In the items below, render everything from the line containing "This screenshot has height=279, width=638." down to the line containing "point(345,149)" as a Markdown table with the columns No. and Content, numbering each row and omitting blank lines.
[Begin]
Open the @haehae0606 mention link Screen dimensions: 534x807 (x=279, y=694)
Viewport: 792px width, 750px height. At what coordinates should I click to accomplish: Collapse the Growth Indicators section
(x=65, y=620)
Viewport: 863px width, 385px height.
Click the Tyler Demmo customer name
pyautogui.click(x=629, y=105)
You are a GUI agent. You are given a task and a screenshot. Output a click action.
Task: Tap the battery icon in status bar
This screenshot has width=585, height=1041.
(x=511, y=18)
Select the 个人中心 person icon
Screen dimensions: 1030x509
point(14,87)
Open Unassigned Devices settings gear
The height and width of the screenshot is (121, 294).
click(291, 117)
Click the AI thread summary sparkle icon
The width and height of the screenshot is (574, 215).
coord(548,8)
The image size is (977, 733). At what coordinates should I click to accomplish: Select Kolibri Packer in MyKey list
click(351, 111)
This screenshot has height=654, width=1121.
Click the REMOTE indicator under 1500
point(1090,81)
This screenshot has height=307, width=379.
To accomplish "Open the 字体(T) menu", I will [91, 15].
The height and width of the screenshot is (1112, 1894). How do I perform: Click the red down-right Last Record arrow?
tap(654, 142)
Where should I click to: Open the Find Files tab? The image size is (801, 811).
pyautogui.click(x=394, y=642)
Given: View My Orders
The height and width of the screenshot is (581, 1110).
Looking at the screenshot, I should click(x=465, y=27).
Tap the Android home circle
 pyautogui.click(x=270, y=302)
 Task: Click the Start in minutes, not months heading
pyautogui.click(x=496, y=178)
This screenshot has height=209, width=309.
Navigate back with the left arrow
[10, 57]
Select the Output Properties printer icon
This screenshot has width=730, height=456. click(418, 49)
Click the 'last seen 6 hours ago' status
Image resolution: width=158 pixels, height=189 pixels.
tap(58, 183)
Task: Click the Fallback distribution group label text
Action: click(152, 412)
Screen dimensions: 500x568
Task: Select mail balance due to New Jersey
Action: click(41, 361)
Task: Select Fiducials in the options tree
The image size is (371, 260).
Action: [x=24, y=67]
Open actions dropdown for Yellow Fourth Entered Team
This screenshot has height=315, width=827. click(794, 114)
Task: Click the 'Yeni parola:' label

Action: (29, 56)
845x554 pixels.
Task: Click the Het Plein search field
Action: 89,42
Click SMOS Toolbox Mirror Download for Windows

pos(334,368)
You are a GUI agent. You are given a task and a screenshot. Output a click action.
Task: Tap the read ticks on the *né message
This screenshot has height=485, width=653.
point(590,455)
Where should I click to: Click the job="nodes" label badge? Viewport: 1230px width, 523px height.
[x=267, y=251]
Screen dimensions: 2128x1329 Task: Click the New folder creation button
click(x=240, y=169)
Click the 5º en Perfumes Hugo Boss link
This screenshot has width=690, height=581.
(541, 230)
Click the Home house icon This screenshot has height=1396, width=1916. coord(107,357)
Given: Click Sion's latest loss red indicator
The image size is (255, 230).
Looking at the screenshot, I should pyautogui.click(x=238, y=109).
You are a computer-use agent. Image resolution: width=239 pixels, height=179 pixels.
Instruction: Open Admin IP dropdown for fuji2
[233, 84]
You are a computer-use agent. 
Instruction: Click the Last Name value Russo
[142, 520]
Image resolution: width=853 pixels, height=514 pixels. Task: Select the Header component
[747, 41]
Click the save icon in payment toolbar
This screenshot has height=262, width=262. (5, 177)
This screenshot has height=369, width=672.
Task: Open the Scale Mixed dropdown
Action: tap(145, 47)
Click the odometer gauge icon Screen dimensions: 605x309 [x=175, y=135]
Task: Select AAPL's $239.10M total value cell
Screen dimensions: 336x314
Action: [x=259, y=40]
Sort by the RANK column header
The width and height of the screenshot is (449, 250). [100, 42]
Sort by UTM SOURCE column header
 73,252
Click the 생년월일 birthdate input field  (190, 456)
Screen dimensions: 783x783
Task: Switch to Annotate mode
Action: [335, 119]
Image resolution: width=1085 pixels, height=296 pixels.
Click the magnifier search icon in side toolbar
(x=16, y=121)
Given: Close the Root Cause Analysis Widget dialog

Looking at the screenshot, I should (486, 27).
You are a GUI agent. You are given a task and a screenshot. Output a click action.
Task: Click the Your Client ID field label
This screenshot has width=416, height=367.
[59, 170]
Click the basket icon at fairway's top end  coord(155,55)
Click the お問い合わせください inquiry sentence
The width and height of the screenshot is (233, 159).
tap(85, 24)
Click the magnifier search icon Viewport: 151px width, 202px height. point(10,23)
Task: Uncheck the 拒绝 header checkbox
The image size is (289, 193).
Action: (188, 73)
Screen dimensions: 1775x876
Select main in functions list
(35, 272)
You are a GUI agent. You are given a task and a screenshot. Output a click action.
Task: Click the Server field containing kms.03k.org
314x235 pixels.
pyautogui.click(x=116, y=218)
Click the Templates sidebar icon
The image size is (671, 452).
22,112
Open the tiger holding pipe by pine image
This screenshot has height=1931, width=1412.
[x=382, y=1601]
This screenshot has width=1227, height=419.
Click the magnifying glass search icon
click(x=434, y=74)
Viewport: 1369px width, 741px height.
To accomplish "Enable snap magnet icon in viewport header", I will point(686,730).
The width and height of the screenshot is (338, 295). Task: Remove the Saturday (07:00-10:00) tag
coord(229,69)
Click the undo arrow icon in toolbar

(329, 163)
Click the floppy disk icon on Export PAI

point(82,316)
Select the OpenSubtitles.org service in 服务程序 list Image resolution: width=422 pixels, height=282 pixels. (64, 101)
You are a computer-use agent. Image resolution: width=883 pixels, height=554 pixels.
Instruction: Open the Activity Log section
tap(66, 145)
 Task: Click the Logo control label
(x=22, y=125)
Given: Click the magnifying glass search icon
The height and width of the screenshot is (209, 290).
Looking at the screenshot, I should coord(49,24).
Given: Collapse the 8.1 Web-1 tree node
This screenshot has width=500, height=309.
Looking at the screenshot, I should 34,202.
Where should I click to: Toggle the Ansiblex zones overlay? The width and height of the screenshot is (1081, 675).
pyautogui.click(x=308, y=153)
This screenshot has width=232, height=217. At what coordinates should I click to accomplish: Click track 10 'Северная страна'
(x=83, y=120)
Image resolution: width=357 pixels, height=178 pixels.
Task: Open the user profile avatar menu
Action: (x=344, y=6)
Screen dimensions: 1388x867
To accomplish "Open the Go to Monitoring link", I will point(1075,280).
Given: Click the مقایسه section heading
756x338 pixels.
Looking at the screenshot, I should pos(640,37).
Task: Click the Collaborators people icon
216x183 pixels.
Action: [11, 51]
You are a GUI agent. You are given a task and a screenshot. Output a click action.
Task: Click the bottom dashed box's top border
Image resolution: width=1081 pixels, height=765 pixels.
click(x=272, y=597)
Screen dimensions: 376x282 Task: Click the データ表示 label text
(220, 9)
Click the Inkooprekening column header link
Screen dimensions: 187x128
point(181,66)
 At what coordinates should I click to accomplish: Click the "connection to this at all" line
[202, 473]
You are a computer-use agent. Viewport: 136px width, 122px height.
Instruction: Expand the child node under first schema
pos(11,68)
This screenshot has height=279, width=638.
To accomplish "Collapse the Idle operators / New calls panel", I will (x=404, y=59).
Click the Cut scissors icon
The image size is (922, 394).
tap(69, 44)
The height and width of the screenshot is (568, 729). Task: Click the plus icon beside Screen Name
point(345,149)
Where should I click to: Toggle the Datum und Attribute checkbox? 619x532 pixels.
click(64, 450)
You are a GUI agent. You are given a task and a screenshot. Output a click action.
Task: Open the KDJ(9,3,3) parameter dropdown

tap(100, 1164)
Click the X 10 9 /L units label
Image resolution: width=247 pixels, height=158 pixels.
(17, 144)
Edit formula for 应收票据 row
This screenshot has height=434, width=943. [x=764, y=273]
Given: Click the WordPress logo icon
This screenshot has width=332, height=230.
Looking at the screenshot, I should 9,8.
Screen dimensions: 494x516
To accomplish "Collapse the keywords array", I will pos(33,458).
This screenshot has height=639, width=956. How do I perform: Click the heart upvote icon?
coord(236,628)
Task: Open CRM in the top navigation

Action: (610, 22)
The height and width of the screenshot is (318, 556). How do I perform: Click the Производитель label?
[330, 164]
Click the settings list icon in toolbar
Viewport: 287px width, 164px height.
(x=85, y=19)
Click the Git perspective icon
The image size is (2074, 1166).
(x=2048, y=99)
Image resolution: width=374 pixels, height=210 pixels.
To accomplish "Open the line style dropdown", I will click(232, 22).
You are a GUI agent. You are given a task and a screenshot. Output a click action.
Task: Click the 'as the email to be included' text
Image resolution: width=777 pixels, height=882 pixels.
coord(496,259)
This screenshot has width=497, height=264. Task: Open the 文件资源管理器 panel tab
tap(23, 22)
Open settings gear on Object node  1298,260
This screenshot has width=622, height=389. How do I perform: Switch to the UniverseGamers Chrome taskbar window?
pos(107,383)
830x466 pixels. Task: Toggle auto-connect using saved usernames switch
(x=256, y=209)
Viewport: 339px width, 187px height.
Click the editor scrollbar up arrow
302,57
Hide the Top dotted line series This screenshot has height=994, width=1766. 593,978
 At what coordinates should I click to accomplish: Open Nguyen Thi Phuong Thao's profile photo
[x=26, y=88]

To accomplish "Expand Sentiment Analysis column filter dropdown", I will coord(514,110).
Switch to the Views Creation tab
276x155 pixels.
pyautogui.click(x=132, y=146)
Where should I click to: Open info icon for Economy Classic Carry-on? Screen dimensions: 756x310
[End]
__The answer__.
| No. | Content |
|---|---|
| 1 | This screenshot has height=279, width=638. |
| 2 | To accomplish "Collapse the Idle operators / New calls panel", I will (x=404, y=59). |
| 3 | Click the Cut scissors icon |
| 4 | The image size is (922, 394). |
| 5 | tap(69, 44) |
| 6 | The height and width of the screenshot is (568, 729). Task: Click the plus icon beside Screen Name |
| 7 | point(345,149) |